- [Provided entries]
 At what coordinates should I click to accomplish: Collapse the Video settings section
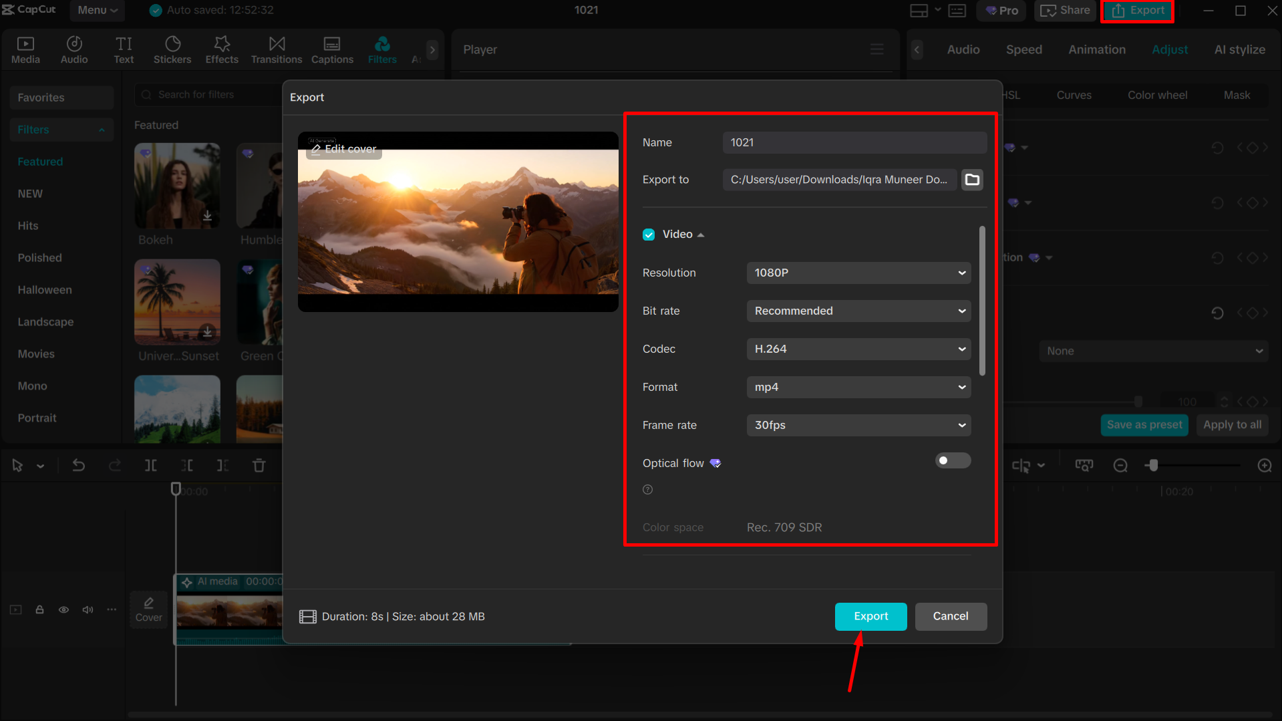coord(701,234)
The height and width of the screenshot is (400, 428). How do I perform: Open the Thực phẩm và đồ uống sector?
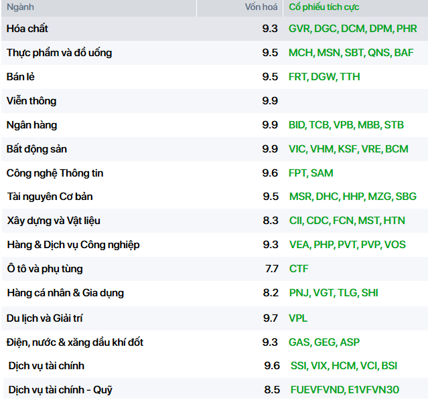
...
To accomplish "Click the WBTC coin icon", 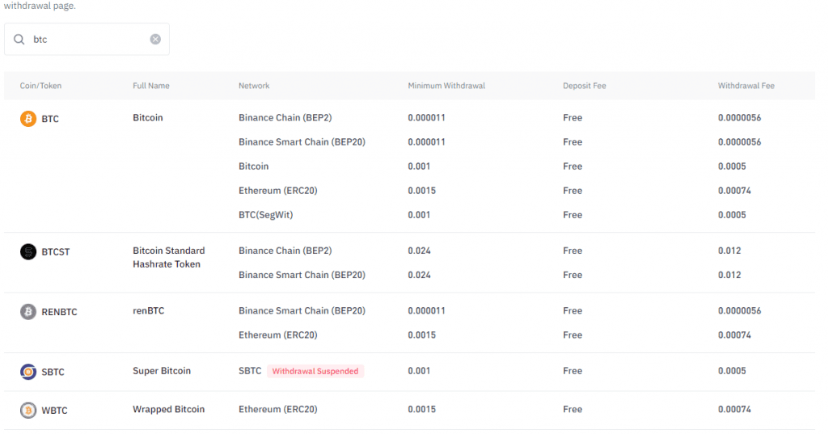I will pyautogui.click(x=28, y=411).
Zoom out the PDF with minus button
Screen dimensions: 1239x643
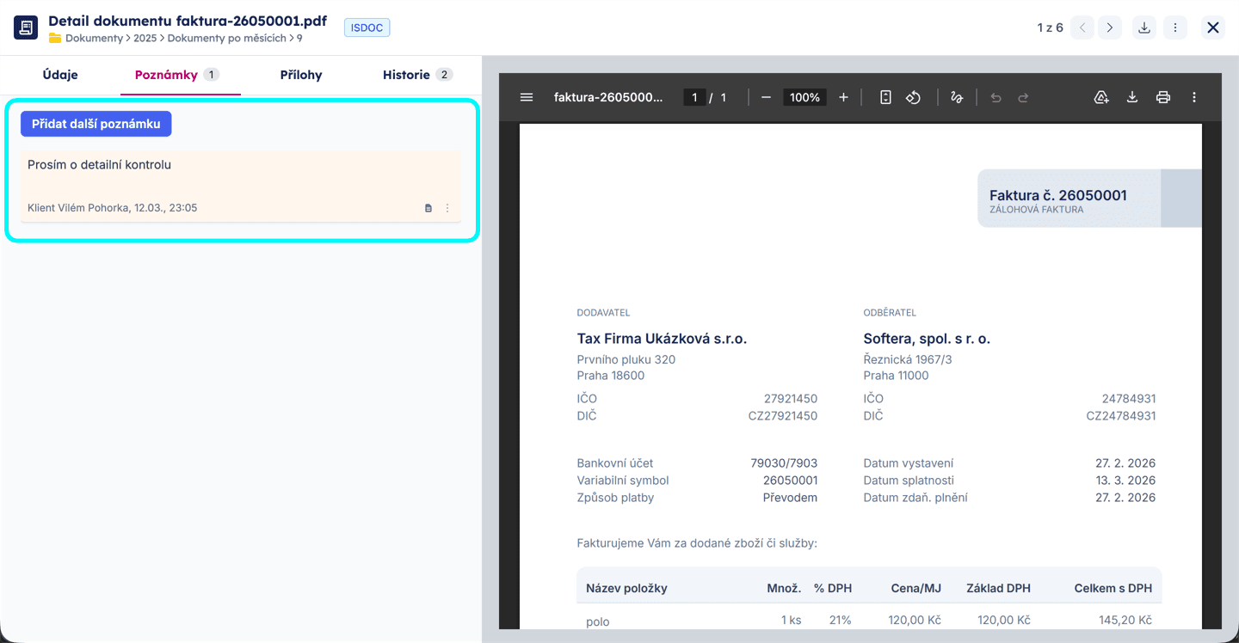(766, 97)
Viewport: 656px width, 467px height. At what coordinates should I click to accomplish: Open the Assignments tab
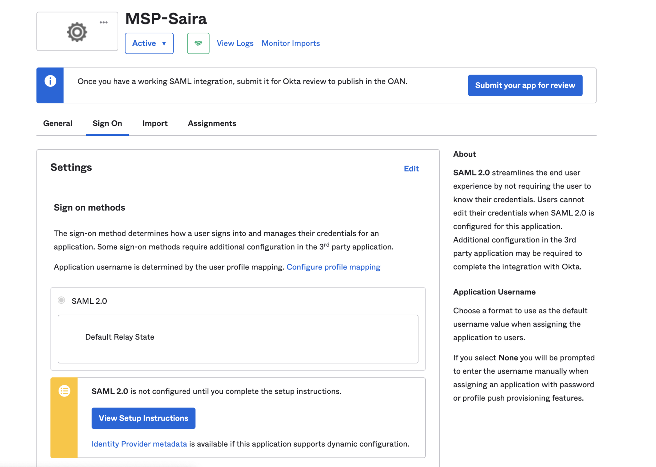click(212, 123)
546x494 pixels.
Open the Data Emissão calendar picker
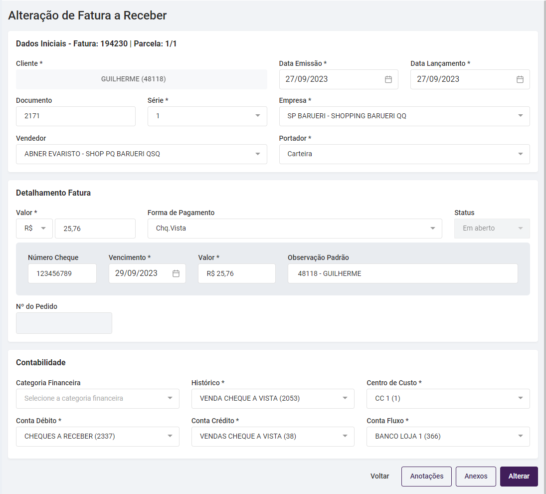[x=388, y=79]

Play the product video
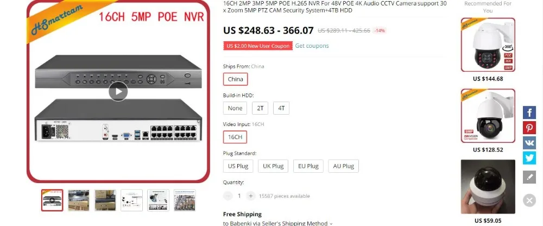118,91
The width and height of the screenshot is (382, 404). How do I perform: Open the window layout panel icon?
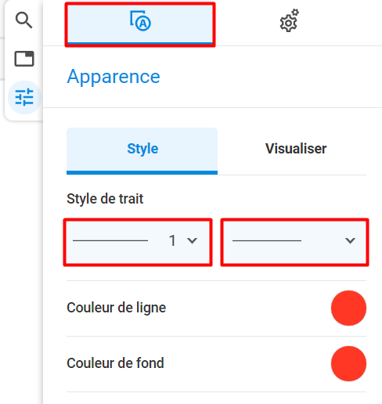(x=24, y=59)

- [What you need to do] Reproduce the data starting at the line containing "At what coordinates should I click to accomplish: Collapse" and ending with the line containing "The height and", swapping "Video settings" for "Audio settings" and keeping everything else as is. Omit the pictures from your output.

- [Reply to the exercise]
 At what coordinates should I click to accomplish: Collapse the Audio settings section
coord(701,234)
The height and width of the screenshot is (400, 428). How do I perform: Open the Thực phẩm và đồ uống sector?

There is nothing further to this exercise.